A CBN tem ótima
programação e realmente oferece o que alardeia: notícia. E é o dia inteiro ouvindo
notícias do Brasil e do mundo. Dificilmente dirijo o carro sem o auxílio da
CBN. O carro precisa de gasolina, eu preciso de informação. Em 1991, nasceu a
CBN e seu diferencial é a produção de jornalismo 24 horas com o padrão Globo
de qualidade em
emissora FM. Conquistar ouvintes "plugados" deve
ser seu desafio imediato.
Até aqui, o
leitor incauto deve entender que se trata de texto francamente favorável à
CBN. Mas há um porém. A motivação para esse texto passa longe de trilha
louvaminheira até porque ainda há muito para que a emissora me faça a cabeça.
Por ouvir muito a CBN, desenvolvi simpatias e antipatias. Vamos às antipatias
que, no mais das vezes, são gratuitas mesmo.
Os comentários
de Lúcia Hippolito parecem-me inteiramente feitos por sensações. Não é à toa
que sua frase para o âncora Heródoto Barbeiro – "sabe quando você tem
aquela sensação" – parece já sua marca registrada. Há o jeito
professoral, polido, um contido vestido de aparente descontração. Não
precisamos ser muito argutos para entender que seus comentários fazem
tortuoso caminho para deixar ao largo a visão partidária. É assim que seu
raciocínio irá sempre rotular qualquer ação da bancada governista no
Congresso Nacional como sendo "da tropa de choque do governo". E
não haverá comentário seu envolvendo Eduardo Azeredo (PSDB) ou José Roberto
Arruda (DEM) sem que antes haja extensa referência ao chamado mensalão
petista. Novos escândalos só servem como escada para reacender na memória a
indignação suscitada por velhos escândalos. Não tarda para que Hippolito veja
as digitais de Marcos Valério no caso Coroa-Brastel dos anos 1980.
Impropérios a desafetos
É a forma como
ela trata de relativizar qualquer escândalo político da hora, do momento. E
tome pito pra cá e pra lá. José Dirceu é sempre repreendido pela professora
da CBN. É chamado de desastrado, um nível apenas abaixo de aloprado, em suas
movimentações políticas. Dilma Rousseff é a própria "criatura" e
nunca deixará de ser citada pela vetusta comentarista sem advertências do
tipo "ela precisa ir se acostumando, uma campanha presidencial pressupõe
debate acalorado, temas quentes e não se pode afobar". Usa e abusa de
jargões pra lá de surrados como "é o fim do mundo", "é um
espanto a capacidade de fulano fazer isso e aquilo".

### [ITENS]
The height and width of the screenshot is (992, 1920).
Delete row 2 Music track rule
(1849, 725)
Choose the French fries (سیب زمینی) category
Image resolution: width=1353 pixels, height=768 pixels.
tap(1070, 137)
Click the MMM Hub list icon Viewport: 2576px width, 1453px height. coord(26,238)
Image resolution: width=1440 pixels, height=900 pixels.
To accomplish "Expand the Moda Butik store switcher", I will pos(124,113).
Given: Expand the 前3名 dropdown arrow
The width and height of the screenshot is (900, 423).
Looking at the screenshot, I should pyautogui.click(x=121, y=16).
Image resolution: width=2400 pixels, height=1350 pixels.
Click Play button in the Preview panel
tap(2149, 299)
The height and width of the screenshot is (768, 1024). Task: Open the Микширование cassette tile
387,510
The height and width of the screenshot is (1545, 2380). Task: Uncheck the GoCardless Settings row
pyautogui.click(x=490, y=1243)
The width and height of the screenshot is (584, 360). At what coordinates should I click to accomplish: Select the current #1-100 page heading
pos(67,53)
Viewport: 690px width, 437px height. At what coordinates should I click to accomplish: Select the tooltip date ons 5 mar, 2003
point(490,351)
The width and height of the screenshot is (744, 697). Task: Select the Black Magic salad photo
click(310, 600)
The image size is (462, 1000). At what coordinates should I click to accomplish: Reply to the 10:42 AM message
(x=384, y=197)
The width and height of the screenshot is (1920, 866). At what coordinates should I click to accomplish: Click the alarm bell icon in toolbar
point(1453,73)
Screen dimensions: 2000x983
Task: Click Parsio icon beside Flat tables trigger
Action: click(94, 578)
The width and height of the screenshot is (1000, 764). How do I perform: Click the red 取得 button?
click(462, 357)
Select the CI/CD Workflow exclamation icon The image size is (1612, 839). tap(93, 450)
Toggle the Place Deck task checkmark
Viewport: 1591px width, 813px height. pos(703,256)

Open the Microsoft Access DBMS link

### [AÇÕES A REALIZAR]
a - Repita, sem alterar nada, a parte do trecho sobre a CBN que começa em "Até aqui, o" e termina em "faça a cabeça.".
b - Liste todas as pessoas mencionadas pelo nome no trecho sobre a CBN.
As linhas foram tiradas de outra fonte.

### [SOLUÇÕES DOS PROBLEMAS]
a -
Até aqui, o
leitor incauto deve entender que se trata de texto francamente favorável à
CBN. Mas há um porém. A motivação para esse texto passa longe de trilha
louvaminheira até porque ainda há muito para que a emissora me faça a cabeça.

b - Lúcia Hippolito, Heródoto Barbeiro, Eduardo Azeredo, José Roberto Arruda, Marcos Valério, José Dirceu e Dilma Rousseff.